What would constitute an Analysis and Design Document – Any Thoughts?

The Analysis and Design document is an important document for any e-learning project. It is a document that states the findings of the Needs Analysis and is a written agreement of what will constitute the course and how the course will look like.

Most companies have standard templates and all that you have to do is fill it with all necessary information. At least that was how it was in all the companies I have worked so far. However it is important to know what must go into the Analysis and Design document. Analysis and Design documents are usually written by senior instructional designers in big organizations. However, in small organizations, this is not true.

In this post I attempt to identify some important sections, one must include in the Analysis and Design document. Please note the Analysis and Design document is written as per the standards of an organization. My attempt here is just to make people aware of what must constitute an Analysis and Design document.

Let me now list the rough table of contents for an Analysis and Design document as follows:
1. Training Need

    At the outset, mention why the client needs an e-learning course.

    Specifically mention the Gap Analysis as follows:

    Ideal Situation

    Current Situation


    Please check this post of mine to learn more.

    2. Course Goal

    Mention how the e-learning course will help the learners. List down what the learners will achieve at the end of the training.

    3. Audience Analysis

    List down the findings of the Audience Analysis. Better list the findings in a tabular format as follows:


    Audience Details

    Implication on the course

    Please check this post of mine to learn more.

    4. Instructional Approach

    Mention whether the course would be just web or CD based training or blended training that is web based cum classroom training.

    List the highlights of the course such as audio, video, animations, graphics etc. In simple words describe how the concepts would be taught.

    5. Functional Specifications

    Mention the number of modules the course would constitute and also mention how learners can access it that is whether it will be hosted or be available in a CD ROM.

    6. Macro and Micro Strategies

    Describe in detail the strategy to be used in the course. Macro strategy is the overall treatment of the course. Micro strategy is slide by slide design of the e-learning course.

    Explain the overall treatment of the course including how the course would begin and what would be the backdrop or theme of the course. Also mention the navigation design that is what all buttons would appear in the navigation menu.

    Describe how each slide of the course would appear and what interactivities would be used.

    List all assessment items would be used to test the learner’s knowledge.

    Describe the visuals, animations or videos that would be used in each of the slides.

    When you describe the macro and micro strategies make sure you discuss with everyone involved in the project. Also make sure that you are convinced with the strategies. Above all write about the strategies in a detailed manner. If necessary create prototypes of the course pages to show how it will look like.

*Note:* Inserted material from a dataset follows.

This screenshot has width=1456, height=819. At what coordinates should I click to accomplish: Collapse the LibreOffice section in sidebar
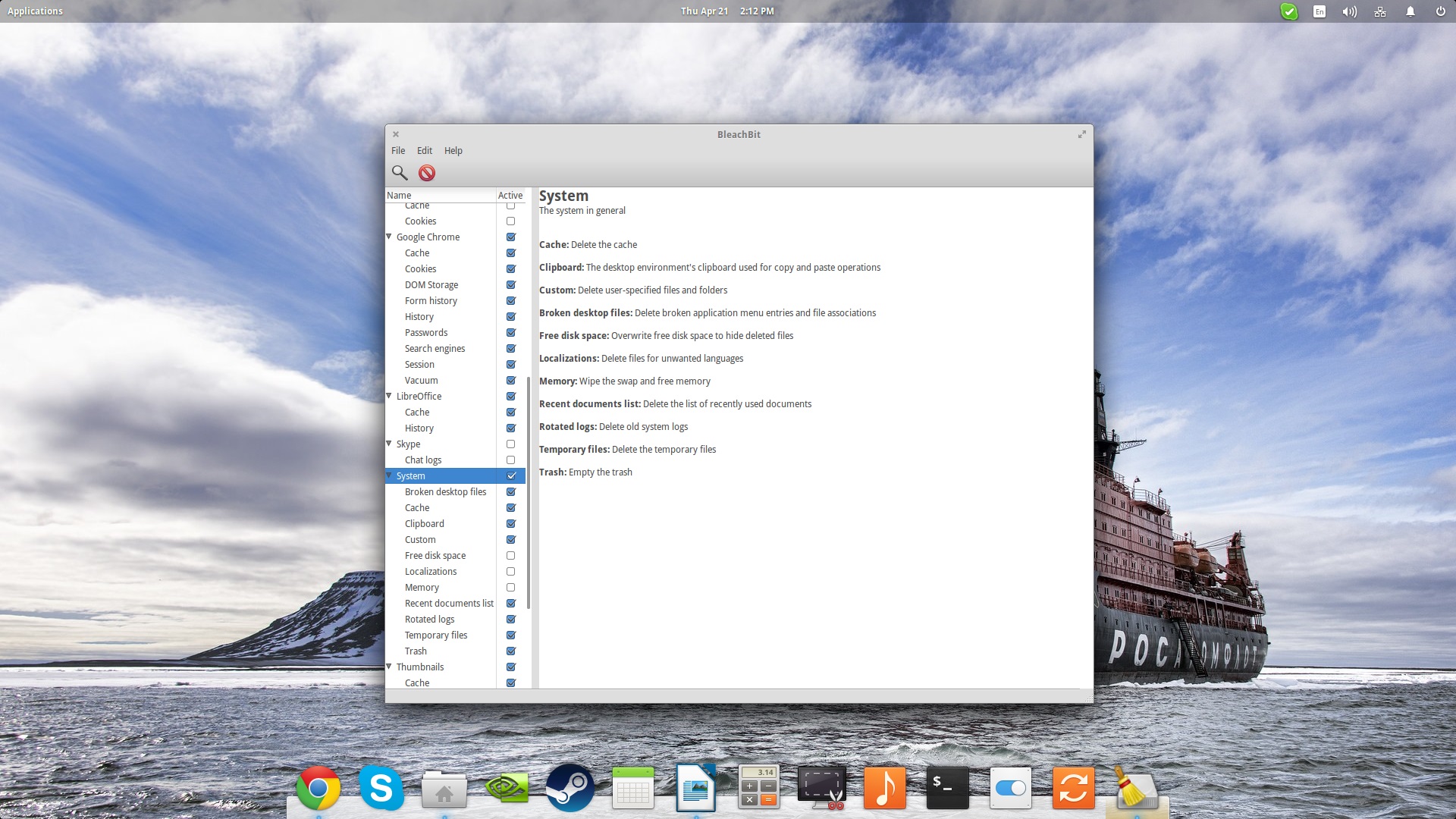tap(389, 395)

    In the section you can also mention the instructional model such as ARCS or Gagne’s Nine Events of Instruction that you would use in the e-learning course. Make sure you mention what elements in your course would satisfy a specific instructional model. If it is ARCS model, you need to explain how your course would capture learners’ attention or how your course would convince the learners’ that it is relevant to them.

    Please check this post for sample micro and macro strategies.

    6. Detailed Course Outline with Learning Objectives and Instructional Strategies

    This section is crucial to the design document.

    In this section you need to list the course topics in a logical fashion. The course could be divided into modules and lessons or whichever way you think is right.

    For each module and lesson you need to list the learning objectives and explain the instructional strategies you would use in detail.

    It is recommended that you put the course outline, the learning objectives and the strategies in a tabular format.

    If it is a task based or skill based course, you need to give the detailed task analysis.


    Knowledge based courses just give information, concepts or facts about the subject.

    Task or Skill based courses are designed to help learners acquire a skill which they can use on a day to day basis.

    Please check this post of mine for some tips on how to design the course flow.

    I listed whatever I thought were the main sections of an Analysis and Design document.

    To sum up, all that I would like to say is that a lot of thinking has to go into the Analysis and Design document. The document tells you what you have promised to the client. So make sure you know and understand what you have promised.

    Now it is your turn

    Please let me know if I have missed out on anything or if I mentioned something which ought not be there.


    One Response

    1. I work for an IT company as an Instructional designer. I can identify with all the points that you have mentioned that would go in a Design document. However, I think even the evaluation of the learning should also be part of this document. Finally, the client would want to know how you are going to assess the learning. Usually is most of the projects, we just deliver the course on CD of deploy it on an LMS. We never really follow up and check with the client whether the learner’s have actually found it useful enough in their day to day tasks.

      Our company is in the process of re-designing the Analysis and design documents. However, Learner’s evaluation is one area where we find it difficult to come up with evaluation strategies.